Fish, being a great shell, provides this via `path` command[0]

[0]: https://fishshell.com/docs/current/cmds/path.html

jl6•10mo ago
> for the primary purpose of helping other programs know where to find stuff

Potential footgun to make a program rely on this to locate, say, a shared library (as in one of the examples), if there’s a possibility that someone has smuggled a malware’d version of it into, say, /tmp, since it defaults to searching the root directory.

spyrja•10mo ago
Kind of, but also kind of not. I mean if someone can smuggle a file into some random directory, chances are they have enough access to write directly to the "correct" folder to begin with. Personally I wouldn't execute or otherwise load any sort of executable content from a non-root directory (although certainly there are many people who wouldn't even think twice before doing such a thing). So it really just boils down to having a sane security-policy. Restrict searches with something like "path -d /usr *" and you are guaranteed not to scoop-up something that was world-writable in the first place. In fact in the example given in the README, that is precisely how that would have worked. Both /lib32 and /lib64 are owned by "root" and hence not a concern.
jl6•10mo ago
Naturally every footgun is guaranteed to be safe as long as you use it right :)

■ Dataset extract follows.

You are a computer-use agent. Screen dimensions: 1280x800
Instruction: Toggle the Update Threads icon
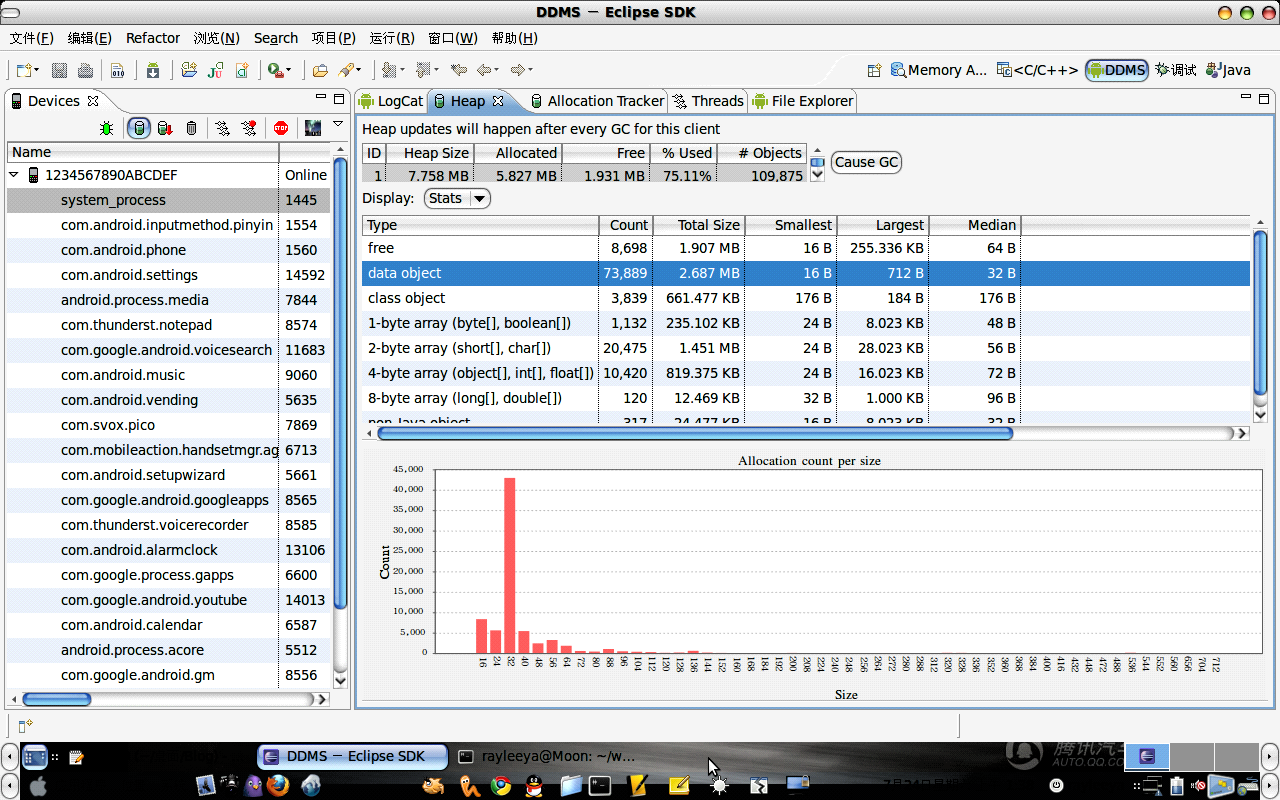tap(223, 128)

I wonder if a safer default would be to start searches at the current directory rather than the root directory?

spyrja•10mo ago
I did actually consider that at one point, but eventually decided against it because I felt would have meant a sacrifice in performance; first you'd do the local search, then start at the very top and recurse back down, checking every single entry against the local path to be sure that you don't do the local traversal all over again. Fortunately the code base is very clean and straight-forward, so it would be a fairly trivial excercise to just fork the repo and make those changes yourself to get that kind of behaviour.
spyrja•10mo ago
Well I ran a bunch of tests and it turns out that the performance wasn't actually impacted very much after all. So the changes are official. I also made some other adjustments to the default behaviour; if no pattern is specified then it just matches everything. In other words, "path -f" prints every regular file in the filesystem (starting in the current one). Anyway, thanks for the suggestion, otherwise I may not gone down that (decidedly satisfying) rabbit-hole!
account-5•10mo ago
I've been finding nushell's `ls` with a where clause is pretty good for this. There's also the `find` command too.